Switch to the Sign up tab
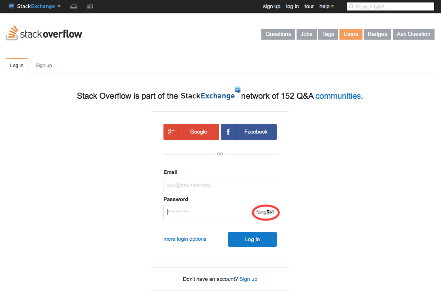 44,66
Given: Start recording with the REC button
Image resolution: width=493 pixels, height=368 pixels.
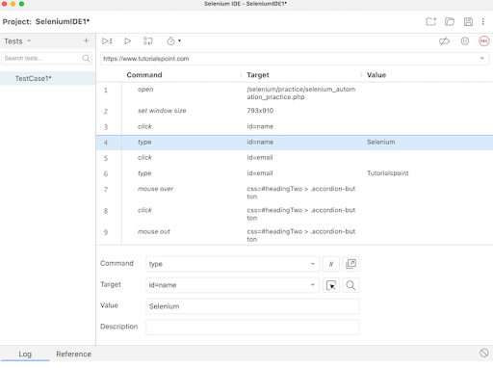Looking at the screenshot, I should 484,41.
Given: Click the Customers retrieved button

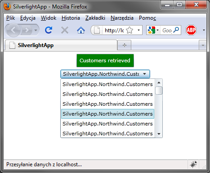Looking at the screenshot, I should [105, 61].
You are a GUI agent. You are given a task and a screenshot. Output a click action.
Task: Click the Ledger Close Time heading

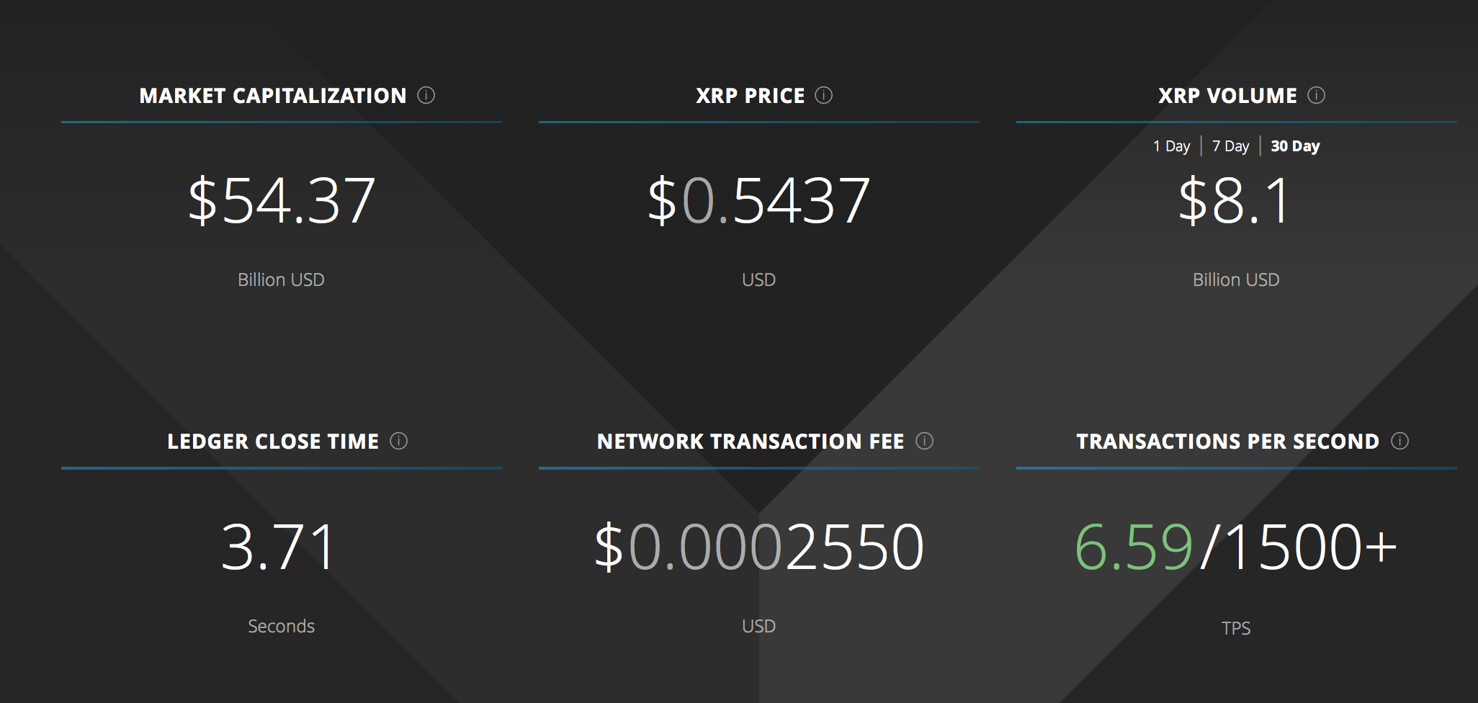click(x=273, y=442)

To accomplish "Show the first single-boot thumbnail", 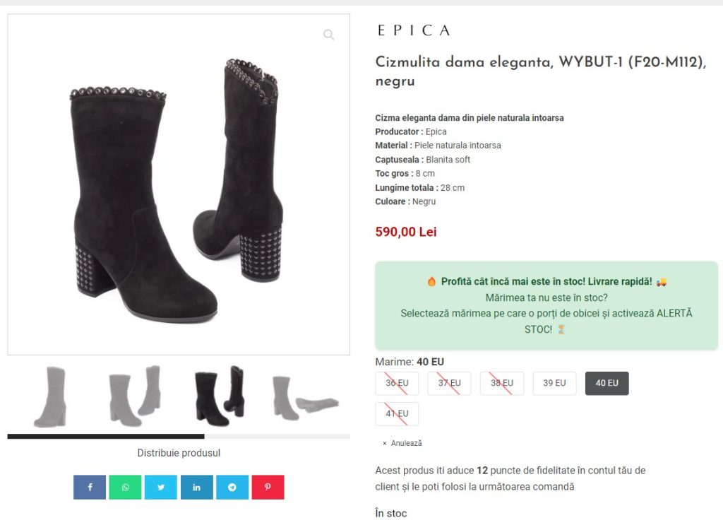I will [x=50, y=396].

### INSTRUCTIONS TO FOLLOW
Copy out the entries word for word from the beginning through the line containing "Looking at the screenshot, I should [105, 61].", leaving out the pictures.

### WRITTEN ANSWER
Switch to the Sign up tab
 44,66
Given: Start recording with the REC button
Image resolution: width=493 pixels, height=368 pixels.
Looking at the screenshot, I should 484,41.
Given: Click the Customers retrieved button

Looking at the screenshot, I should [105, 61].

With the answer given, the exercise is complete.